%%
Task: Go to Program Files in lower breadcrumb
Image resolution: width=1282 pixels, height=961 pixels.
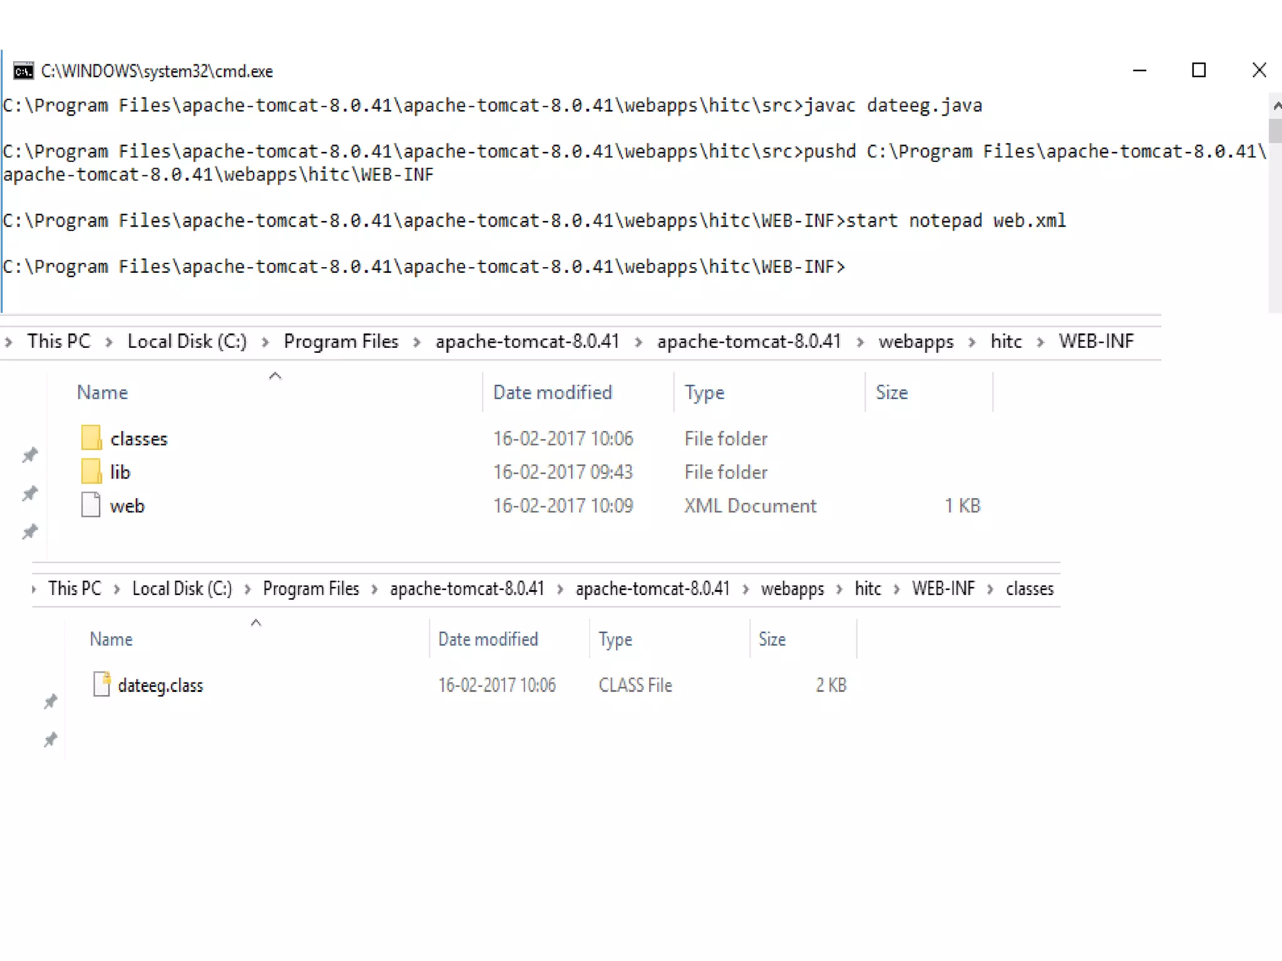Action: click(x=310, y=589)
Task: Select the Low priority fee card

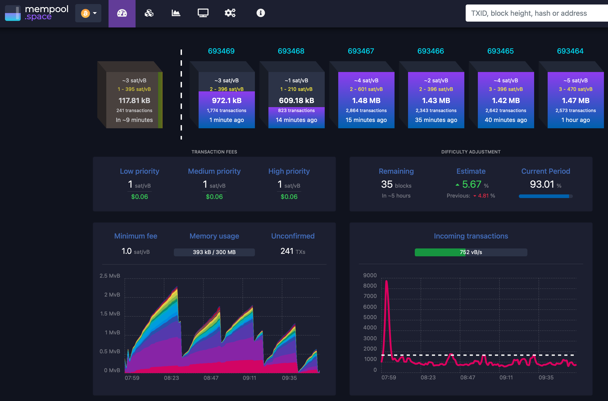Action: [x=139, y=184]
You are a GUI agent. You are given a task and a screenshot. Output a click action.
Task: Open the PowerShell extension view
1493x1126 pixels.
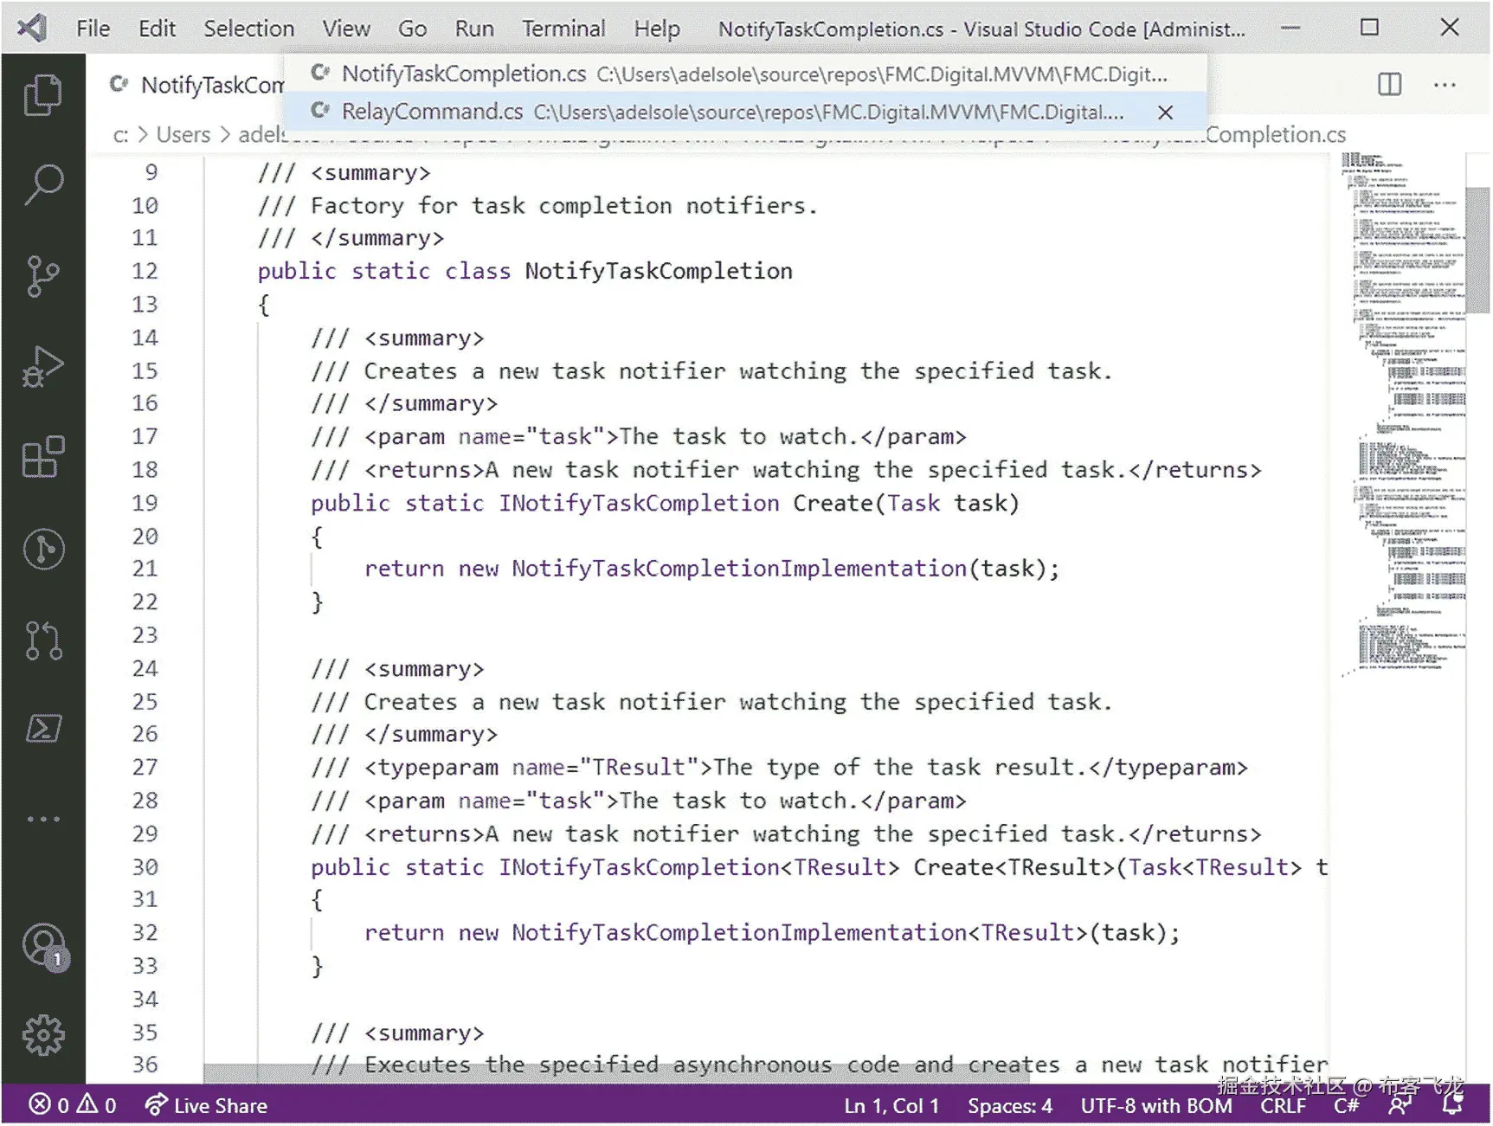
%%
## [Task statement]
From the line containing "You are a GUI" down to the final line of the listing above, write out only those lines exactly as they are, minus the pictures.

## [Exercise result]
You are a GUI agent. You are given a task and a screenshot. Output a click action.
Task: Open the PowerShell extension view
1493x1126 pixels.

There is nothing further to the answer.